I wonder if this would fit with Carl’s plans for planting in the grounds…

Gardens are big part of the landscape and history of the area around the hospital. The land was originally market gardens and nurseries, which were developed into pleasure gardens in Victorian times, before becoming the landscape we recognise today – private squares included.  The V+A is actually build on the site of Brompton Nurseries. 

Interestingly, George London, famed gardener at the nurseries integrated ‘wild’ elements into his designs, alongside the fashionable formality of French and Dutch gardens of the time.  

Chelsea Physic Garden provides a link back to those times , being founded in 1673 by the Worshipful Society of Apothecaries to grow medicinal herbs and train apprentices in how to use them. During my visit I was surprised to hear the garden described as a collection, emphasising the curation and man made nature of gardens and idea of objectification and classification of vegetal life into commodities.

It feels like horticulture was a massive part of the development of Chelsea and the trade of exotic plants was big business up until the mid 19th Century. It was also interesting to find out the location of CPG was based on easy access to the river for shipping and receiving new specimens. 

I’ve been touch with Lambeth Garden Museum to see if they can give me any more information on the development of gardens in the area. Hopefully I can actually visit soon.  

Earl’s Court farm in 1867. This was one of the last areas of southern Kensington to be developed.

Image source – 🗺 🖼  

As I’ve touched upon, I have been struck by how many private gardens are in the area.  I found it intriguing that there is a lot of opportunity to look into these green spaces, without having actual access to experience them (aside from a couple of days a year for Open Garden Squares Weekend) – so they become terrarium like. Interestingly the Warden case, an early type of terrarium, was invented by Nathaniel Bagshaw Ward, an English doctor who presented his design at Chelsea Physic Garden in 1854.

*WHAT TO PRODUCE*: Please write out the part of the garden history text starting with "Chelsea Physic Garden provides" and going on through "receiving new specimens.".

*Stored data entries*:
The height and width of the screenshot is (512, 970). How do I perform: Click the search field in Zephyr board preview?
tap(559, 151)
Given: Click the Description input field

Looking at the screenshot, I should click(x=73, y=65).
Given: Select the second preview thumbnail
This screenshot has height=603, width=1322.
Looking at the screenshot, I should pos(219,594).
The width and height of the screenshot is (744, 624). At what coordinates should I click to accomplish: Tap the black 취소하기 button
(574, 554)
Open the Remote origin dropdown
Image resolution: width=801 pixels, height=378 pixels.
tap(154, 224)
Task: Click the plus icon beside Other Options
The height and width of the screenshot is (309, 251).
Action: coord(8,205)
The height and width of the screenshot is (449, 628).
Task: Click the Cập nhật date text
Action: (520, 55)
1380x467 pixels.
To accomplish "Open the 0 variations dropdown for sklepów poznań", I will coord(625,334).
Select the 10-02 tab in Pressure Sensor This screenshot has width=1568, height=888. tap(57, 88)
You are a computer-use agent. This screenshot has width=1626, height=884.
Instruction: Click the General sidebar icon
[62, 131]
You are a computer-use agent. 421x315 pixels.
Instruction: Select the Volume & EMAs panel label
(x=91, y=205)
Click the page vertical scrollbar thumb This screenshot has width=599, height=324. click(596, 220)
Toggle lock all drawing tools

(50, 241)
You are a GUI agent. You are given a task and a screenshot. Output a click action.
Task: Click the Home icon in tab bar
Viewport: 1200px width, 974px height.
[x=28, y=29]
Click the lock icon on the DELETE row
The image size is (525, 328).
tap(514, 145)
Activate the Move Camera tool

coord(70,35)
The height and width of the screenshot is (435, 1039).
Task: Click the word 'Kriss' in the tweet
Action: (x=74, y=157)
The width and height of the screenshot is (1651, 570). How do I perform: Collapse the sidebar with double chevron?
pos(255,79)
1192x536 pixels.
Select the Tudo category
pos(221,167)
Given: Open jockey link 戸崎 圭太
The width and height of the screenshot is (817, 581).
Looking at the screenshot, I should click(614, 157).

*SOLUTION*:
Chelsea Physic Garden provides a link back to those times , being founded in 1673 by the Worshipful Society of Apothecaries to grow medicinal herbs and train apprentices in how to use them. During my visit I was surprised to hear the garden described as a collection, emphasising the curation and man made nature of gardens and idea of objectification and classification of vegetal life into commodities.

It feels like horticulture was a massive part of the development of Chelsea and the trade of exotic plants was big business up until the mid 19th Century. It was also interesting to find out the location of CPG was based on easy access to the river for shipping and receiving new specimens.